INPUT MATERIAL »
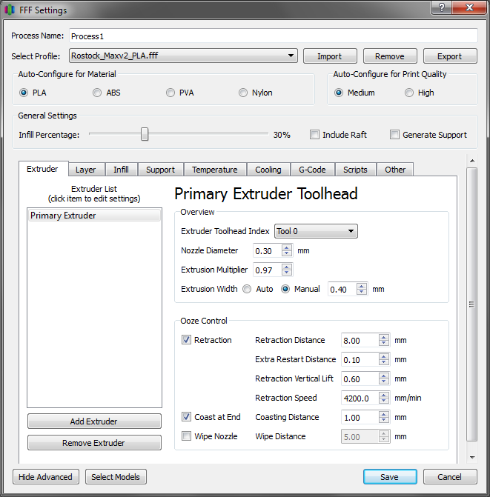
Task: Click the Add Extruder button
Action: [x=94, y=421]
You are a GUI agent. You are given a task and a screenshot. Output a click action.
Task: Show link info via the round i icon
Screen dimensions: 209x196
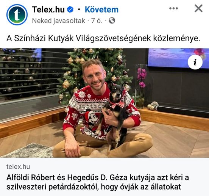pos(195,62)
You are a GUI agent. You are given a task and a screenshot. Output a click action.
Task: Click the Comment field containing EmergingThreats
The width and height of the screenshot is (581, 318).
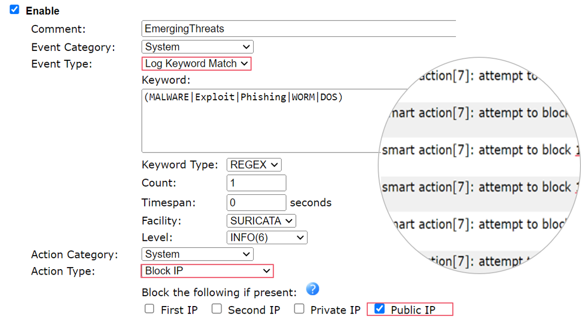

EXERCISE AIM »
Retype exactly, please, the span from the line holding "Screen dimensions: 209x196" through the closing line of the data, both ends included, without the pictures.

EXERCISE ANSWER »
Screen dimensions: 209x196
pos(195,62)
You are a GUI agent. You are given a task and a screenshot. Output a click action.
Task: Click the Comment field containing EmergingThreats
The width and height of the screenshot is (581, 318).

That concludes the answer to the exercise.